The California Democrat's husband, Paul Pelosi, purchased 25 call options of the highly valued electric vehicle company weeks before President Joe Biden announced plans to replace the entire federal automobile fleet with electric vehicles, the document shows. Biden, who rolled out the plan last week, has not explicitly stated whether all the cars in the federal fleet would be Teslas.

Mr. Pelosi runs a venture capital investment and consulting firm based in San Francisco. There is no indication Pelosi or her husband had foreknowledge of the president's plan.

The Pelosis also disclosed buying 20,000 shares of AllianceBernstein Holdings, 100 calls of Apple, and 100 calls of Walt Disney.

Tesla shares are hovering around $832 apiece as of Monday afternoon, putting them above the strike price, or “in-the-money," Fox Business reported in January. Mr. Pelosi can exercise his shares so long as they remain above $500. Tesla shares have jumped from $640.34 at the time of Mr. Pelosi's calls to the current price.
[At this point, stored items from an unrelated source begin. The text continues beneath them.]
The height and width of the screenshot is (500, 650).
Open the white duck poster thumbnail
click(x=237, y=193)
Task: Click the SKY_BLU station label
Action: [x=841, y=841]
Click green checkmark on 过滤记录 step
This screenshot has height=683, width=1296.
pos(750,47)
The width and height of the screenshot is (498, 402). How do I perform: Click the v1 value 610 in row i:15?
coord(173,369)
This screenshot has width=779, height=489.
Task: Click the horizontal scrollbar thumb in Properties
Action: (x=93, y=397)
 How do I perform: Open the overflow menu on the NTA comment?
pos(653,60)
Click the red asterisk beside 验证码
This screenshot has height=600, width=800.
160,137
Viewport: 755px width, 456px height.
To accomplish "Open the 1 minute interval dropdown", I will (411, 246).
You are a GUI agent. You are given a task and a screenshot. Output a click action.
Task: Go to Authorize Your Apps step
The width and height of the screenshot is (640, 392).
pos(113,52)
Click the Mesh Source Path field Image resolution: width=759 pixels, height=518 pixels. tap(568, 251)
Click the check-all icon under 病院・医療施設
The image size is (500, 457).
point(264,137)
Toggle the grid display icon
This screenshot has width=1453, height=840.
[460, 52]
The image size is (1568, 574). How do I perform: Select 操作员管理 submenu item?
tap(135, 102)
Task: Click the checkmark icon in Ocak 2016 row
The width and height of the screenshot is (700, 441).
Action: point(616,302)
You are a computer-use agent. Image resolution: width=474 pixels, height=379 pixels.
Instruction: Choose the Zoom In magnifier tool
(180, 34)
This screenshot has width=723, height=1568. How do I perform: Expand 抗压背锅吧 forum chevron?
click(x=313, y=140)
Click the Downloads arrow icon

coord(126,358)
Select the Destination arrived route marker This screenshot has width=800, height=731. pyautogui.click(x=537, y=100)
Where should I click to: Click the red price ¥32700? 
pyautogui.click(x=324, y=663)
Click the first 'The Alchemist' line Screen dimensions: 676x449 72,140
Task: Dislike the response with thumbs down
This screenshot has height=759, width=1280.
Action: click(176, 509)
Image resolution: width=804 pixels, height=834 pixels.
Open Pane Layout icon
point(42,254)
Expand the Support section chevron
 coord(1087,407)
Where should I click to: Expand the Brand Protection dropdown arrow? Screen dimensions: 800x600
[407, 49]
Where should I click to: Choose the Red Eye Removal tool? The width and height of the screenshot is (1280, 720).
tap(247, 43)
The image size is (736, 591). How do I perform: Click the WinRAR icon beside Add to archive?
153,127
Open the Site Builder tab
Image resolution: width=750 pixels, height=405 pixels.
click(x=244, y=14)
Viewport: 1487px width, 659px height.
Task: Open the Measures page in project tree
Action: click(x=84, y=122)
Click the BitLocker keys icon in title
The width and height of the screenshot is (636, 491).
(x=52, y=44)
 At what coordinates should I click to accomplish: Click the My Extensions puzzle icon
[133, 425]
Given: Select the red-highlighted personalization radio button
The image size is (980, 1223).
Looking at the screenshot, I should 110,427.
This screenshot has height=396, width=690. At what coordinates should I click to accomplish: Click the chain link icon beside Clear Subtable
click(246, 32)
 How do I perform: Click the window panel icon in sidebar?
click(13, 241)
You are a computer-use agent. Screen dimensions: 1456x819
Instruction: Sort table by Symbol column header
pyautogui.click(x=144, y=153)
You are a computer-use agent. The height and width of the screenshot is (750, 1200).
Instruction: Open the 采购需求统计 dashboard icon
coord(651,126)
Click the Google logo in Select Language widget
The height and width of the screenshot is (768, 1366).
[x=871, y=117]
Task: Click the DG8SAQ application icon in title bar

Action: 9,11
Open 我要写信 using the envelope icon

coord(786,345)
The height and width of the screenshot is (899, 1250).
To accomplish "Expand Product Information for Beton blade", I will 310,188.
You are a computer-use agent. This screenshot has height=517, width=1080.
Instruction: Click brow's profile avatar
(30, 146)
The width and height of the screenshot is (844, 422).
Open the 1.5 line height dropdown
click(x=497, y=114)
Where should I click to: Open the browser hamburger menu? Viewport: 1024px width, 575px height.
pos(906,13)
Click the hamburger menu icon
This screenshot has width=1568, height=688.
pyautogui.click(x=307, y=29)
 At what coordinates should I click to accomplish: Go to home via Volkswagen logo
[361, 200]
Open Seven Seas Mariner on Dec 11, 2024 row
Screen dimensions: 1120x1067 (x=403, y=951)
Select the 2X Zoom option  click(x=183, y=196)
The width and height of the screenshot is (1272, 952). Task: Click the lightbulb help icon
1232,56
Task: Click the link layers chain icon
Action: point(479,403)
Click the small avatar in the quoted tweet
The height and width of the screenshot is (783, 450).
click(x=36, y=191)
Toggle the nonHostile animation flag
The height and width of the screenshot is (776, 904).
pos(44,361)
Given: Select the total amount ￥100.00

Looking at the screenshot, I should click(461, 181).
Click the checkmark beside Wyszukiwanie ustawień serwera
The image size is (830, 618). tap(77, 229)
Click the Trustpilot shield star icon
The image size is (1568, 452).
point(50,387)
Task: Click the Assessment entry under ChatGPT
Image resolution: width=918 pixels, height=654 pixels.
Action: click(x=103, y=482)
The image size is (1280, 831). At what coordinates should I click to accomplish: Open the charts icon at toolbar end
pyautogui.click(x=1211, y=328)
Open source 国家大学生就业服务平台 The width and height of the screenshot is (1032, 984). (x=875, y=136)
"The disclosure forms clearly indicate these investments were made by Mr. Paul Pelosi not the Speaker," a spokesman for Speaker Pelosi's office told FOX Business in a statement in January. The financial documents indicate that the stocks were made by "SP," meaning a spouse made the purchases. Pelosi did not appear to break any laws, as the type of purchase he made occur frequently.

Mr. Pelosi is legally allowed to make such buys because spouses of lawmakers can own shares of companies in industries where their husbands or wives may help regulate, but there's a catch. Under the STOCK Act, neither lawmakers nor their significant others can act on nonpublic information.

The STOCK Act was signed into law in 2012 and is designed to combat insider trading.

Biden has made pursuing ambitious solutions to climate a major priority of his young administration. Part of his plan is to give American consumers incentives to buy electric vehicles, which use electricity instead of gas. Tesla depends on zero-emissions credits to other carmakers to make a profit.

Tesla's revenues show the company would have netted a loss for 2020 were it not for the $1.6billion in sales of regulatory zero-emission credit, reports show. Tesla hit the cap of 200,000 qualified plug-in electrics sold a couple of years ago, so customers who intend on buying a Tesla cannot take advantage of the $7,500 federal tax credit.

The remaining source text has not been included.